Autoridades das Fiji arrestaram super-iate de oligarca russo a pedido dos EUA

O barco, que pertence ao empresário e deputado russo Suleiman Kerimov, foi imobilizado pelas autoridades locais após a emissão de um pedido de arresto norte-americano.

O "Amadea", um iate avaliado em cerca de 300 milhões de dólares (mais de 285 milhões de euros), pertence, segundo os Estados Unidos (EUA), ao empresário e deputado Suleiman Kerimov, oligarca alvo de sanções europeias e norte-americanas.

Ancorado em Lautoka, no oeste das Fiji desde meados de abril, o iate foi imobilizado pelas autoridades locais após a emissão de um pedido de arresto norte-americano. Na terça-feira, um tribunal das Fiji ordenou o arresto, que ocorreu sem problemas.

"Este arresto evidencia aos corruptos oligarcas russos que eles não podem se esconder, mesmo nos lugares mais remotos do mundo", salientou a número dois do Departamento de Justiça norte-americano, Lisa Monaco, numa nota de imprensa.

"Todo o iate comprado com dinheiro sujo está na nossa mira", advertiu.

O "Amadea" mede 107 metros, tem piscina, jacuzzi, heliporto e um "jardim de inverno" no `deck´, de acordo com o site especializado superyachtfan.com.

Vários sites especializados indicam que Kerimov é o proprietário, mas tal informação não pode ser confirmada de forma independente pela agência AFP.

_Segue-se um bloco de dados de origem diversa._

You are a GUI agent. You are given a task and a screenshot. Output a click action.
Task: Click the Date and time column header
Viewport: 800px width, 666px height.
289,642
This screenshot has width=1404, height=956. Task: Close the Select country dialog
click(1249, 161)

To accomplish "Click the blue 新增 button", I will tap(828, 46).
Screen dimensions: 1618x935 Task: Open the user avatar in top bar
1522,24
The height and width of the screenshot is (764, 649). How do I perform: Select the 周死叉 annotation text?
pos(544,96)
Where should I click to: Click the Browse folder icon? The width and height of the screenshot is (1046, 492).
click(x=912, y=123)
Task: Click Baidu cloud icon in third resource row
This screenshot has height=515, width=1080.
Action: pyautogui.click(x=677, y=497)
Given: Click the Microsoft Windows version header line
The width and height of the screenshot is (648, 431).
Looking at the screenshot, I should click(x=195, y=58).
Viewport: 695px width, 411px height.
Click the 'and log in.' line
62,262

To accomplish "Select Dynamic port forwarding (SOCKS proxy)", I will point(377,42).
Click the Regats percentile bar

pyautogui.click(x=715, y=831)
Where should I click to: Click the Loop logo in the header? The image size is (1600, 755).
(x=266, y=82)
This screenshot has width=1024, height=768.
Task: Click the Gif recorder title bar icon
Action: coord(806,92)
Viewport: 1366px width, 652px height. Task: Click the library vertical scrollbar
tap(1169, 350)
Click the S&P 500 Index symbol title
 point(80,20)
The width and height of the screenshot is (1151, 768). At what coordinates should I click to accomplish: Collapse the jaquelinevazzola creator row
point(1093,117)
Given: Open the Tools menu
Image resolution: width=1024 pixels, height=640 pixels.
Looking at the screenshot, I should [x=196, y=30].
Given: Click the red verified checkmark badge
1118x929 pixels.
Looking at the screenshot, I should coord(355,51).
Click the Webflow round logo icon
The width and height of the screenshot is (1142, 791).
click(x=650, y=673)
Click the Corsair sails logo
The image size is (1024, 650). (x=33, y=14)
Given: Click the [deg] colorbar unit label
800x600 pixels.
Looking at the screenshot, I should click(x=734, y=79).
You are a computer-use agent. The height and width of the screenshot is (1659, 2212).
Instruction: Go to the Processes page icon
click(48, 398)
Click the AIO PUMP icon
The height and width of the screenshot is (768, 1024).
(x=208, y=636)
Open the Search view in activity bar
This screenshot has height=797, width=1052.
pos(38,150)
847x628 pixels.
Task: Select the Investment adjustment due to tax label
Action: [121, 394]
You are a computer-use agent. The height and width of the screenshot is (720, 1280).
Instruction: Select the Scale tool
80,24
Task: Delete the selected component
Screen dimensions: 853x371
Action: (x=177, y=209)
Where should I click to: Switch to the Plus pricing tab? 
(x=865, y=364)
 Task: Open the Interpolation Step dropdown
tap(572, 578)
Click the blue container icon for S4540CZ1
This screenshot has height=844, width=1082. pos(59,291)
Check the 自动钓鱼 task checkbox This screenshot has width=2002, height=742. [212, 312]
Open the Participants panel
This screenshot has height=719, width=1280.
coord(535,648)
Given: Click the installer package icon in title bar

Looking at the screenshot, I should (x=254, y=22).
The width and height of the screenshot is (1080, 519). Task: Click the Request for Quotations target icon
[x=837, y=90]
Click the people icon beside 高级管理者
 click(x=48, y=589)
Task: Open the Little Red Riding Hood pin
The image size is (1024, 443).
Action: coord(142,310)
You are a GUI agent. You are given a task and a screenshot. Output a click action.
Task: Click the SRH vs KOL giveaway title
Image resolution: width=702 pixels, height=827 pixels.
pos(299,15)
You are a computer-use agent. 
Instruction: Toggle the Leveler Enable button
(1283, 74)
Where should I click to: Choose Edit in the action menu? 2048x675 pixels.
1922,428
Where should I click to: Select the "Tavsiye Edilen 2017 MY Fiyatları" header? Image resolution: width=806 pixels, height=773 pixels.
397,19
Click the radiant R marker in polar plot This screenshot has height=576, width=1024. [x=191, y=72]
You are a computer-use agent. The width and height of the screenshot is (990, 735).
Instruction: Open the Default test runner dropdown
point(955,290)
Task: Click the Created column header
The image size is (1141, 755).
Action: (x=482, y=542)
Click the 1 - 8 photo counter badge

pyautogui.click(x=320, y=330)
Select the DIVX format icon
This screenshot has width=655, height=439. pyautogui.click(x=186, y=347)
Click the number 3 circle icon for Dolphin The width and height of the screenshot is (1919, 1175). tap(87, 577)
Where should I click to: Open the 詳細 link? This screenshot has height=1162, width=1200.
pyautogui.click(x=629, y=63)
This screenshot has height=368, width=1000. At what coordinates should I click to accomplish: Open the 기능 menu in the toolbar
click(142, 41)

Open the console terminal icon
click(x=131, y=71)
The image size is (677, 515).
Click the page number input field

A Espanha já havia apreendido em abril, também a pedido dos Estados Unidos, um super-iate no valor de 90 milhões de dólares, pertencente ao bilionário russo Viktor Vekselberg, aliado do presidente da Rússia, Vladimir Putin.

Washington anunciou, em março, a criação de uma unidade dedicada ao julgamento de "oligarcas russos corruptos" e a todos aqueles que violam as sanções adotadas por Washington contra Moscovo.

Desde então, os norte-americanos "sancionaram e bloquearam navios e aviões no valor de mais de mil milhões de dólares, além de congelar centenas de milhões de dólares de ativos das elites russas em contas norte-americanas", segundo a Casa Branca.

O presidente Joe Biden espera poder liquidar esses ativos e utilizar o dinheiro para compensar os danos sofridos pela Ucrânia durante a invasão das tropas russas.